Every line below should be duplicated exactly.

::: Recorded data

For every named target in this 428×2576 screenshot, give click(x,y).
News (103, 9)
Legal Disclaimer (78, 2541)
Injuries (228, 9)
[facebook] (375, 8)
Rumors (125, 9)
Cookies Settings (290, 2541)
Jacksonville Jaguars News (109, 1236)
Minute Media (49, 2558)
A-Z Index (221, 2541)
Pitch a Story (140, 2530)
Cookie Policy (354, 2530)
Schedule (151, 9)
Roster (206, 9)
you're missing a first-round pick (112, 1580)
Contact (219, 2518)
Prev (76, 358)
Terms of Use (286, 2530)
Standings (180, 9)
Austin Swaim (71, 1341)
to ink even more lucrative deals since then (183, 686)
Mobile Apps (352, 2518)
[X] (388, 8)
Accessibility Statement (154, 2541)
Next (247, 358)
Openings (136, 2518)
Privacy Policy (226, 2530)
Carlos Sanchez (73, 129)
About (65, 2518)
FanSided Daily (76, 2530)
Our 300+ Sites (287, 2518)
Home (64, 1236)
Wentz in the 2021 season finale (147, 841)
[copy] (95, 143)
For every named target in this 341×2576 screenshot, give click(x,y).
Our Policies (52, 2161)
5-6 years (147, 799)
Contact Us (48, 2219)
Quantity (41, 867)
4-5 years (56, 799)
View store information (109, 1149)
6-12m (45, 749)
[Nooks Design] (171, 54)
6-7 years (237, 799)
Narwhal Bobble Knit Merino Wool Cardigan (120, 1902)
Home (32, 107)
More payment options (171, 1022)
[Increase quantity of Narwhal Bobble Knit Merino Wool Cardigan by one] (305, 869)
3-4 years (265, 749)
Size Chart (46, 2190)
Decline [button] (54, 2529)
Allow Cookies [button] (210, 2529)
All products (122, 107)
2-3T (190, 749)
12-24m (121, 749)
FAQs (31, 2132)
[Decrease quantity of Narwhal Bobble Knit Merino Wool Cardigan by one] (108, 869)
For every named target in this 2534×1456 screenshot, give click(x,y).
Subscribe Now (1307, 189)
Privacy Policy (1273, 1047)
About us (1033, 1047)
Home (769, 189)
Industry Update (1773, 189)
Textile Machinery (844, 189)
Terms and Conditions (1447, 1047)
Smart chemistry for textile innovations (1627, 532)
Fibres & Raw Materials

::::::

→ **Exercise response**:
For every named target in this 428×2576 screenshot, give click(x,y).
News (103, 9)
Legal Disclaimer (78, 2541)
Injuries (228, 9)
[facebook] (375, 8)
Rumors (125, 9)
Cookies Settings (290, 2541)
Jacksonville Jaguars News (109, 1236)
Minute Media (49, 2558)
A-Z Index (221, 2541)
Pitch a Story (140, 2530)
Cookie Policy (354, 2530)
Schedule (151, 9)
Roster (206, 9)
you're missing a first-round pick (112, 1580)
Contact (219, 2518)
Prev (76, 358)
Terms of Use (286, 2530)
Standings (180, 9)
Austin Swaim (71, 1341)
to ink even more lucrative deals since then (183, 686)
Mobile Apps (352, 2518)
[X] (388, 8)
Accessibility Statement (154, 2541)
Next (247, 358)
Openings (136, 2518)
Privacy Policy (226, 2530)
Carlos Sanchez (73, 129)
About (65, 2518)
FanSided Daily (76, 2530)
Our 300+ Sites (287, 2518)
Home (64, 1236)
Wentz in the 2021 season finale (147, 841)
[copy] (95, 143)
For every named target in this 341×2576 screenshot, give click(x,y).
Our Policies (52, 2161)
5-6 years (147, 799)
Contact Us (48, 2219)
Quantity (41, 867)
4-5 years (56, 799)
View store information (109, 1149)
6-12m (45, 749)
[Nooks Design] (171, 54)
6-7 years (237, 799)
Narwhal Bobble Knit Merino Wool Cardigan (120, 1902)
Home (32, 107)
More payment options (171, 1022)
[Increase quantity of Narwhal Bobble Knit Merino Wool Cardigan by one] (305, 869)
3-4 years (265, 749)
Size Chart (46, 2190)
Decline [button] (54, 2529)
Allow Cookies [button] (210, 2529)
All products (122, 107)
2-3T (190, 749)
12-24m (121, 749)
FAQs (31, 2132)
[Decrease quantity of Narwhal Bobble Knit Merino Wool Cardigan by one] (108, 869)
For every named target in this 2534×1456 screenshot, give click(x,y).
Subscribe Now (1307, 189)
Privacy Policy (1273, 1047)
About us (1033, 1047)
Home (769, 189)
Industry Update (1773, 189)
Textile Machinery (844, 189)
Terms and Conditions (1447, 1047)
Smart chemistry for textile innovations (1627, 532)
Fibres & Raw Materials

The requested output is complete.